Al día siguiente me puse al habla con Belloso. Juan estaba literalmente encantado porque la Corporación Industrial era una fuente de aguas limpias y cristalinas para los recursos propios del banco. Sabía desde el inicio que había contratado a Navalón y Selva para este cometido y conocía a la perfección el tipo de trabajo que mis llamados asesores cumplirían en este espinoso asunto: puentear a través de Txiki al intransigente Carlos Solchaga. Nunca comentamos de manera abierta y directa que detrás de ese pago alguna cantidad podría ir destinada a personas del PSOE o al propio PSOE, pero era algo que flotaba entre nosotros dos sin querer fijar ni nuestra atención ni nuestra palabra en tan escabroso asunto.

—Antonio te llamará para cobrar. Supongo que lo hará a través de la sociedad suya esa, Euroibérica de Estudios, que es la que nos pasaba las facturas al banco cuando lo de la fusión-desfusión con el Central.

—De acuerdo, hablaré con él —contestó Juan.

La idea originaria de Antonio era, en efecto, cobrar en España y en pesetas.

Curiosamente, una mañana de aquellas, Juan Belloso se me acerca y con voz de sigilo me comenta:

—Me cuenta Abad que en una sociedad nuestra que se llama Banesto Industrial Investment hemos tenido este año unos beneficios especiales de unos setecientos millones de pesetas como consecuencia de cambio de divisas y me propone que los demos como dividendo.

—Bien, no me parece mal.

—Sin embargo, yo he pensado que podríamos utilizarlos para pagar a Navalón. Teniendo en cuenta el tipo de pago de que se trata yo creo que es mejor que se pague desde el extranjero —continuó Juan.

—¿Qué más da? Si se lo vas a pagar a Euroibérica en España y en pesetas, queda el mismo rastro que se lo pague Banesto que esa sociedad que dices.
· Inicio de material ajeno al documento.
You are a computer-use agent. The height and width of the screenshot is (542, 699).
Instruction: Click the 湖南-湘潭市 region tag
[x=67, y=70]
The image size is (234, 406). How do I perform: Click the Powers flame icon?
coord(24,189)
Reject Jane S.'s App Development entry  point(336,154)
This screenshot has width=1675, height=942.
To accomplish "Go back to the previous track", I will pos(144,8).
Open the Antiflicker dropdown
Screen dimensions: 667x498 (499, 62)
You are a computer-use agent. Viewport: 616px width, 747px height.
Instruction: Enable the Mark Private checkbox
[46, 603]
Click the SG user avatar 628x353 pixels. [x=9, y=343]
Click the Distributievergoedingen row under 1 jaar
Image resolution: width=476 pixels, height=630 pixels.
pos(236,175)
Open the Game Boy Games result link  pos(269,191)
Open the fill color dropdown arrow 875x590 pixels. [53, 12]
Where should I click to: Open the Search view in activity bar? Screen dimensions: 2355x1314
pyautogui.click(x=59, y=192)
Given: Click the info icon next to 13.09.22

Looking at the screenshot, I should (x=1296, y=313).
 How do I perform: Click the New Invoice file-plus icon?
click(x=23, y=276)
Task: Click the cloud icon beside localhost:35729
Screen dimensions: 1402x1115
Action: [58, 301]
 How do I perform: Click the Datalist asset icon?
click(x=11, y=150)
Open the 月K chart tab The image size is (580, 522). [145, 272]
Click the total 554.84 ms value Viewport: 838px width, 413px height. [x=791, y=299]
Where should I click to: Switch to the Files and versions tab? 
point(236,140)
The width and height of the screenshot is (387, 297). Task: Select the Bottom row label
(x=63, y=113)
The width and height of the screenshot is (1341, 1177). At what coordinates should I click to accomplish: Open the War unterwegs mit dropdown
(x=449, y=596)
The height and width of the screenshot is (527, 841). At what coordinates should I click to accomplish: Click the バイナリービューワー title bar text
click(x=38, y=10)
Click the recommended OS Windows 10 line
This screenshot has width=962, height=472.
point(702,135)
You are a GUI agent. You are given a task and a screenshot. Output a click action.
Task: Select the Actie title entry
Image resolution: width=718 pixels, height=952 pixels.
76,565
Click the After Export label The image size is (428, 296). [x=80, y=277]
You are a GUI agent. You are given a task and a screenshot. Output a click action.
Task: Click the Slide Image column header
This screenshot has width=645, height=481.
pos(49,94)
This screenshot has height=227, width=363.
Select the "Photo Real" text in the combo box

—Hombre, claro, pero lo que yo quiero es que busquen una sociedad de fuera para cobrar el dinero, que nos pasen a Banesto Industrial Investment una factura y en paz.

—¿Eso no tiene problemas?

—Ninguno, porque se trataría de un pago entre dos no residentes.

—Pero no tenemos nada que ocultar. Navalón vive aquí y si le pagamos fuera, ¿no tendremos problemas fiscales nosotros?

—Nosotros no, presidente. Él sabrá... Si la sociedad es suya, lo tendrá que declarar, digo yo. Nosotros declaramos el pago. Él, el ingreso.

—Ya..., pero tiene que ser suya la sociedad.

—Hombre, si es él el que nos dice a dónde pagar es claro que es lo mismo que pagarle a él.

—Bueno, pues hazlo como queráis.

Al cabo de unos días, Juan, de nuevo manteniendo el tono sigiloso, como si estuviéramos ocultando algo o envueltos en alguna trama prohibida, casi me susurra al oído:

—He hablado con Antonio y me ha dicho que Diego Selva ha salido ya para Suiza a buscar una sociedad para que nos haga la factura de los seiscientos millones.

—Ah. Muy bien —fue mi respuesta.

Nunca más volví a saber del asunto, salvo por un detalle. Juan, con el propósito de cubrirse, quiso que la Comisión Ejecutiva conociera el pago y hasta que lo aprobara, lo que nunca sucedía en el banco. Siguiendo su sugerencia informé a todos los miembros de la Comisión, formalmente constituida, de la necesidad de efectuar ese pago, pero, por razones de prudencia y porque, como digo, no era misión de ese órgano colegiado aprobar este tipo de gastos, yo mismo sugerí que no constara en acta. Lo que ignoraba es que Juan había preparado en su secretaría un texto de la factura con una leyenda que decía: «Aprobado en Comisión Ejecutiva. Consejero delegado».

Al no tener reflejo formal en el documento que recogía nuestras deliberaciones, Belloso se percató de que no podía enviar esa factura firmada con esa leyenda a Javier Abad, así que la abandonó, preparó otra sin nada escrito y se la envió al director general para que siguiera su curso ordinario. Nunca más volví a saber de ese pago. Ni con Navalón, ni con Diego Selva, ni con Belloso, ni con Abad, crucé una sola palabra al respecto. Únicamente, cuando presentó Juan al Consejo los resultados del banco, en el consolidado aparecía un aumento de gastos y se explicó que era debido a un pago de importancia que estaba relacionado con la Corporación Industrial. Recuerdo perfectamente la mirada de Antonio Torrero, presidente del Comité de Auditoría, además de consejero, expresiva de entender de qué iba el asunto y que pasáramos a otro tema. Ninguno de nosotros habíamos oído hablar en nuestras vidas de una sociedad llamada Argentia Trust, salvo uno: Juan Belloso Garrido.